Give the data a second time, exactly and in full.

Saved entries

Start of Block

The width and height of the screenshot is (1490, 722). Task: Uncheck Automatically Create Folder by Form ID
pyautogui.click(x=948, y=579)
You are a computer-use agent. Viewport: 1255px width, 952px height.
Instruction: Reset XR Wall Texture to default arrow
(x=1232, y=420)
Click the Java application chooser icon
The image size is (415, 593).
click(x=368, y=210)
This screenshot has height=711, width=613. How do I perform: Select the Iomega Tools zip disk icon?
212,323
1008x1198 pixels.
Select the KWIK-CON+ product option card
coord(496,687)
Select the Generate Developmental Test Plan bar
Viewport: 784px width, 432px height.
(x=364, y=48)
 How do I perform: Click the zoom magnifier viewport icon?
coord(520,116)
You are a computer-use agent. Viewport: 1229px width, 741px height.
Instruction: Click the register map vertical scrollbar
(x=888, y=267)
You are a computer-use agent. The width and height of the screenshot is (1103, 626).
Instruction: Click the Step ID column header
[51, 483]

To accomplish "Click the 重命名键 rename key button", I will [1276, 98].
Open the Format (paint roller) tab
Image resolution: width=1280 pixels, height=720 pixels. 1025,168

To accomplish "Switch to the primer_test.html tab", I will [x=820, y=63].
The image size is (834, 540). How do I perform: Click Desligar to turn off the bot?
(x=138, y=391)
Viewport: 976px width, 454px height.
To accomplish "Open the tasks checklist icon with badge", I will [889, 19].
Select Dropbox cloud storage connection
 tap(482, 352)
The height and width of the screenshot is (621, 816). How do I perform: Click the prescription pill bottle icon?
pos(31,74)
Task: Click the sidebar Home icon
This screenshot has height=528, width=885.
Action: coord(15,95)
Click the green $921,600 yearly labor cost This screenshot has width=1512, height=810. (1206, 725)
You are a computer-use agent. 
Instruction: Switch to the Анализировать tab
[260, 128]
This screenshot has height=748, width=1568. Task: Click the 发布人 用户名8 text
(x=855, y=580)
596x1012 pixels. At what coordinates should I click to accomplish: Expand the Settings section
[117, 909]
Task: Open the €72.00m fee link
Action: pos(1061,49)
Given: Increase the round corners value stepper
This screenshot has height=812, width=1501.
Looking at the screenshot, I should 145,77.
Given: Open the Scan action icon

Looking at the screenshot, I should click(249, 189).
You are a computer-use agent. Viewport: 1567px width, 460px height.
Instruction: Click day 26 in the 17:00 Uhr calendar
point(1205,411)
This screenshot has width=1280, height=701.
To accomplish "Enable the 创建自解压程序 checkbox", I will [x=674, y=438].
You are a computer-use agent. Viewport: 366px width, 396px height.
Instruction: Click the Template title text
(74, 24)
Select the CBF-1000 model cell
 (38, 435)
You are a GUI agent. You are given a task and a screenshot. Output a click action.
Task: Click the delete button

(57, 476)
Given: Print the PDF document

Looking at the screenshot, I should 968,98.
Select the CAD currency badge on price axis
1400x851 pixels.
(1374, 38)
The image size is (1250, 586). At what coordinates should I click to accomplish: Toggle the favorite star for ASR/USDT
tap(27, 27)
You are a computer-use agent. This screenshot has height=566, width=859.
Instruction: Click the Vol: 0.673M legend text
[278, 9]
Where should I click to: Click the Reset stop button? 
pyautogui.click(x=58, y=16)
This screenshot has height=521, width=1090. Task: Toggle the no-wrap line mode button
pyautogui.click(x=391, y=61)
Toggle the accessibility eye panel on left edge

End of Block

[RESPONSE AREA]:
The width and height of the screenshot is (1490, 722). Task: Uncheck Automatically Create Folder by Form ID
pyautogui.click(x=948, y=579)
You are a computer-use agent. Viewport: 1255px width, 952px height.
Instruction: Reset XR Wall Texture to default arrow
(x=1232, y=420)
Click the Java application chooser icon
The image size is (415, 593).
click(x=368, y=210)
This screenshot has height=711, width=613. How do I perform: Select the Iomega Tools zip disk icon?
212,323
1008x1198 pixels.
Select the KWIK-CON+ product option card
coord(496,687)
Select the Generate Developmental Test Plan bar
Viewport: 784px width, 432px height.
(x=364, y=48)
 How do I perform: Click the zoom magnifier viewport icon?
coord(520,116)
You are a computer-use agent. Viewport: 1229px width, 741px height.
Instruction: Click the register map vertical scrollbar
(x=888, y=267)
You are a computer-use agent. The width and height of the screenshot is (1103, 626).
Instruction: Click the Step ID column header
[51, 483]

To accomplish "Click the 重命名键 rename key button", I will [1276, 98].
Open the Format (paint roller) tab
Image resolution: width=1280 pixels, height=720 pixels. 1025,168

To accomplish "Switch to the primer_test.html tab", I will [x=820, y=63].
The image size is (834, 540). How do I perform: Click Desligar to turn off the bot?
(x=138, y=391)
Viewport: 976px width, 454px height.
To accomplish "Open the tasks checklist icon with badge", I will [889, 19].
Select Dropbox cloud storage connection
 tap(482, 352)
The height and width of the screenshot is (621, 816). How do I perform: Click the prescription pill bottle icon?
pos(31,74)
Task: Click the sidebar Home icon
This screenshot has height=528, width=885.
Action: coord(15,95)
Click the green $921,600 yearly labor cost This screenshot has width=1512, height=810. (1206, 725)
You are a computer-use agent. 
Instruction: Switch to the Анализировать tab
[260, 128]
This screenshot has height=748, width=1568. Task: Click the 发布人 用户名8 text
(x=855, y=580)
596x1012 pixels. At what coordinates should I click to accomplish: Expand the Settings section
[117, 909]
Task: Open the €72.00m fee link
Action: pos(1061,49)
Given: Increase the round corners value stepper
This screenshot has height=812, width=1501.
Looking at the screenshot, I should 145,77.
Given: Open the Scan action icon

Looking at the screenshot, I should click(249, 189).
You are a computer-use agent. Viewport: 1567px width, 460px height.
Instruction: Click day 26 in the 17:00 Uhr calendar
point(1205,411)
This screenshot has width=1280, height=701.
To accomplish "Enable the 创建自解压程序 checkbox", I will [x=674, y=438].
You are a computer-use agent. Viewport: 366px width, 396px height.
Instruction: Click the Template title text
(74, 24)
Select the CBF-1000 model cell
 (38, 435)
You are a GUI agent. You are given a task and a screenshot. Output a click action.
Task: Click the delete button

(57, 476)
Given: Print the PDF document

Looking at the screenshot, I should 968,98.
Select the CAD currency badge on price axis
1400x851 pixels.
(1374, 38)
The image size is (1250, 586). At what coordinates should I click to accomplish: Toggle the favorite star for ASR/USDT
tap(27, 27)
You are a computer-use agent. This screenshot has height=566, width=859.
Instruction: Click the Vol: 0.673M legend text
[278, 9]
Where should I click to: Click the Reset stop button? 
pyautogui.click(x=58, y=16)
This screenshot has height=521, width=1090. Task: Toggle the no-wrap line mode button
pyautogui.click(x=391, y=61)
Toggle the accessibility eye panel on left edge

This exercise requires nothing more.